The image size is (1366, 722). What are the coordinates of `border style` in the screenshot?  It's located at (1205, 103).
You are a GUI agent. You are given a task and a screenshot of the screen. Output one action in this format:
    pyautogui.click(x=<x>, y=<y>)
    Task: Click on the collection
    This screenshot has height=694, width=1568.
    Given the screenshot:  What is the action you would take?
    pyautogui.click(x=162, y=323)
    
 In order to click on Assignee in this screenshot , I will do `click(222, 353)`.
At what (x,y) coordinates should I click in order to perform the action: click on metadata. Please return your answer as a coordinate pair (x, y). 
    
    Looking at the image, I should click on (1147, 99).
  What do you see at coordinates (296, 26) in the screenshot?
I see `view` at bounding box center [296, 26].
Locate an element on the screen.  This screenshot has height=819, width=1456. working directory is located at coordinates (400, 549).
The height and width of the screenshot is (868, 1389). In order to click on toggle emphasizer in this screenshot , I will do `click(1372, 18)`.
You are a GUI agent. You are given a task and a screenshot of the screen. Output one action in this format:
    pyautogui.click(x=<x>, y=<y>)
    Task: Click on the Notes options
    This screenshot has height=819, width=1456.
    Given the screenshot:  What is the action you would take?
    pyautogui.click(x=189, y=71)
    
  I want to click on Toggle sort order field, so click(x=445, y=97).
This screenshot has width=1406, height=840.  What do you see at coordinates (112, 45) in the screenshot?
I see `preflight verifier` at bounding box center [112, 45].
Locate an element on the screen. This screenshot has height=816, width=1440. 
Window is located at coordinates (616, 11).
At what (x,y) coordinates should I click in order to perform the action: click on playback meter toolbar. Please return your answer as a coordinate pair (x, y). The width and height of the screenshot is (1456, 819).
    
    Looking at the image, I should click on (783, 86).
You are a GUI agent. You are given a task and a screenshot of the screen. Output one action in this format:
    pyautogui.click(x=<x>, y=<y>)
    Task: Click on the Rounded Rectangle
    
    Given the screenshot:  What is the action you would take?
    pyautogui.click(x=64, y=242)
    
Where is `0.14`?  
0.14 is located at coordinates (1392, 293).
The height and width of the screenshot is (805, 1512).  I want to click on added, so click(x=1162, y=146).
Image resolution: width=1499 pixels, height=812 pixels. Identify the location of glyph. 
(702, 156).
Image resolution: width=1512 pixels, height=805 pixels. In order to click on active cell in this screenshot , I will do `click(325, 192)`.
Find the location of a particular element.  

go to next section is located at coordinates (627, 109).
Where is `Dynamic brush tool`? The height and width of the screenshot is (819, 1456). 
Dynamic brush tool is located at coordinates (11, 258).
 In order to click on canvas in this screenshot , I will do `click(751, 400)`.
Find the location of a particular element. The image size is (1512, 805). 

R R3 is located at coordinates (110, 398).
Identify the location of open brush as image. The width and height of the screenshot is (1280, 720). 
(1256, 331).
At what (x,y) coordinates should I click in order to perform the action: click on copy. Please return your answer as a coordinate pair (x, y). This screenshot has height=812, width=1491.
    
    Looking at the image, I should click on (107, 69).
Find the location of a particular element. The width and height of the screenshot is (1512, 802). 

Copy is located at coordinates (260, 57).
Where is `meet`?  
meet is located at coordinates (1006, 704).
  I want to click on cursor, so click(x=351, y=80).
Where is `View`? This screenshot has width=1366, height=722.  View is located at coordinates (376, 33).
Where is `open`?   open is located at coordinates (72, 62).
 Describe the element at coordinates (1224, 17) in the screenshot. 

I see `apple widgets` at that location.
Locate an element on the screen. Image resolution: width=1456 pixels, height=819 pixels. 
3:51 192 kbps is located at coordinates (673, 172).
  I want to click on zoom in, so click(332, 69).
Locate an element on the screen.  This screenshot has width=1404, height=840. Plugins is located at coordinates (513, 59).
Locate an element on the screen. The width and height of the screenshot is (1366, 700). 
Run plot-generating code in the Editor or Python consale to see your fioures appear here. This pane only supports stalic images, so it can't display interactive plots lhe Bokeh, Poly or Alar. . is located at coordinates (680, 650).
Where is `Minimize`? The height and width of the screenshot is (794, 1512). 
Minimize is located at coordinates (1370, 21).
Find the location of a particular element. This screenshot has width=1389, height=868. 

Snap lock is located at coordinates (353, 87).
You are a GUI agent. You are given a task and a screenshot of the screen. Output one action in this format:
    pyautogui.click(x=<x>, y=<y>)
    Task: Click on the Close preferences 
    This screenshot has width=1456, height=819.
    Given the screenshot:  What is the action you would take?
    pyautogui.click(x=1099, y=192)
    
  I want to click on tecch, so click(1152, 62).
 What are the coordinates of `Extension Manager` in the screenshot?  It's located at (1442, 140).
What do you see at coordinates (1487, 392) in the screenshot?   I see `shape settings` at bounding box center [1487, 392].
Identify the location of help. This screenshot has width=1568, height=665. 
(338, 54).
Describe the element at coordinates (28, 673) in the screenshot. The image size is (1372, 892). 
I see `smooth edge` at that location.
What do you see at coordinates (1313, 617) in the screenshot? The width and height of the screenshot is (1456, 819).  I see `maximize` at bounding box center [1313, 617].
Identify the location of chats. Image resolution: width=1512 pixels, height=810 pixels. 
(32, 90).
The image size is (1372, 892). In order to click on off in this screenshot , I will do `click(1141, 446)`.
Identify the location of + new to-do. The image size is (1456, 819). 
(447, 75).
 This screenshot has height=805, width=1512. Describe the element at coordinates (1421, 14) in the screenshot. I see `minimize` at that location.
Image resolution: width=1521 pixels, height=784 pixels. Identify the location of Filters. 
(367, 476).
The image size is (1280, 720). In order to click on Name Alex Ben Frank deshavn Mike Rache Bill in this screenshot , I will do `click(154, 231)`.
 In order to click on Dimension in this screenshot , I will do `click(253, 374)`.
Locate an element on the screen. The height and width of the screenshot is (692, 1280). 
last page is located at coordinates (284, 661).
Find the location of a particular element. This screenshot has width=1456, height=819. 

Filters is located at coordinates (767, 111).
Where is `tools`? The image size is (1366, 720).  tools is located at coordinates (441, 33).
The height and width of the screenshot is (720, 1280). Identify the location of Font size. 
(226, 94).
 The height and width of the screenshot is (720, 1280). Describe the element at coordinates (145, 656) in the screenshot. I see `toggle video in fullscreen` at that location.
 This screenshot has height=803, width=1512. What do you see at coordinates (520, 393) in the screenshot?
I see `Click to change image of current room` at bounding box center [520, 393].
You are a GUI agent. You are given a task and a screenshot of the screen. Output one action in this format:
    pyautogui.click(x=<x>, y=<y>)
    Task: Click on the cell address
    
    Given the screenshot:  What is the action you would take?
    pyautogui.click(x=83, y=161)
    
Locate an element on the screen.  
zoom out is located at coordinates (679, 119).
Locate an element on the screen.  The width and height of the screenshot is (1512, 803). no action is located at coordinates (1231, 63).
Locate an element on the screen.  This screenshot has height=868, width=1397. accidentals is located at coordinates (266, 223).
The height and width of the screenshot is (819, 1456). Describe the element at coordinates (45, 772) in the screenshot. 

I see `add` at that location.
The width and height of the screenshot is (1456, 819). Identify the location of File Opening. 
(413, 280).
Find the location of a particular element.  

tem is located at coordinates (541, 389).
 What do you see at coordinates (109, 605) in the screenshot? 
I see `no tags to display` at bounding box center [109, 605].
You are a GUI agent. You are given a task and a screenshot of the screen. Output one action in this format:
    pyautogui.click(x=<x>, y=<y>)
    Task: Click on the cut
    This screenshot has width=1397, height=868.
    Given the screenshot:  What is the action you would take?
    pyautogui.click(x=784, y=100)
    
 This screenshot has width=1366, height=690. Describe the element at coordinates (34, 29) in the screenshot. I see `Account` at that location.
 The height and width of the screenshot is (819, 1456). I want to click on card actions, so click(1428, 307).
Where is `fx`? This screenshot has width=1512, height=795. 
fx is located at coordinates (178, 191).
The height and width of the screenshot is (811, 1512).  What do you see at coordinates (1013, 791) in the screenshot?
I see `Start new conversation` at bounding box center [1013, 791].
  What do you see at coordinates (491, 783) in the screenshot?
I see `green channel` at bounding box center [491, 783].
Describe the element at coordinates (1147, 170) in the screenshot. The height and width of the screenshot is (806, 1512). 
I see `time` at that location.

——————————

• [Goal]
Rewrite the data above as a numbered list, starting with the line that contains "Locate an element on the screen. This" and going on through the line that contains "Image resolution: width=1512 pixels, height=805", both included. Leave out blank lines.

• [Solution for this task]
1. Locate an element on the screen. This screenshot has height=816, width=1440. 
2. Window is located at coordinates (616, 11).
3. At what (x,y) coordinates should I click in order to perform the action: click on playback meter toolbar. Please return your answer as a coordinate pair (x, y). The width and height of the screenshot is (1456, 819).
4.     Looking at the image, I should click on (783, 86).
5. You are a GUI agent. You are given a task and a screenshot of the screen. Output one action in this format:
6.     pyautogui.click(x=<x>, y=<y>)
7.     Task: Click on the Rounded Rectangle
8.     Given the screenshot:  What is the action you would take?
9.     pyautogui.click(x=64, y=242)
10. Where is `0.14`?  
11. 0.14 is located at coordinates (1392, 293).
12. The height and width of the screenshot is (805, 1512).  I want to click on added, so click(x=1162, y=146).
13. Image resolution: width=1499 pixels, height=812 pixels. Identify the location of glyph. 
14. (702, 156).
15. Image resolution: width=1512 pixels, height=805 pixels. In order to click on active cell in this screenshot , I will do `click(325, 192)`.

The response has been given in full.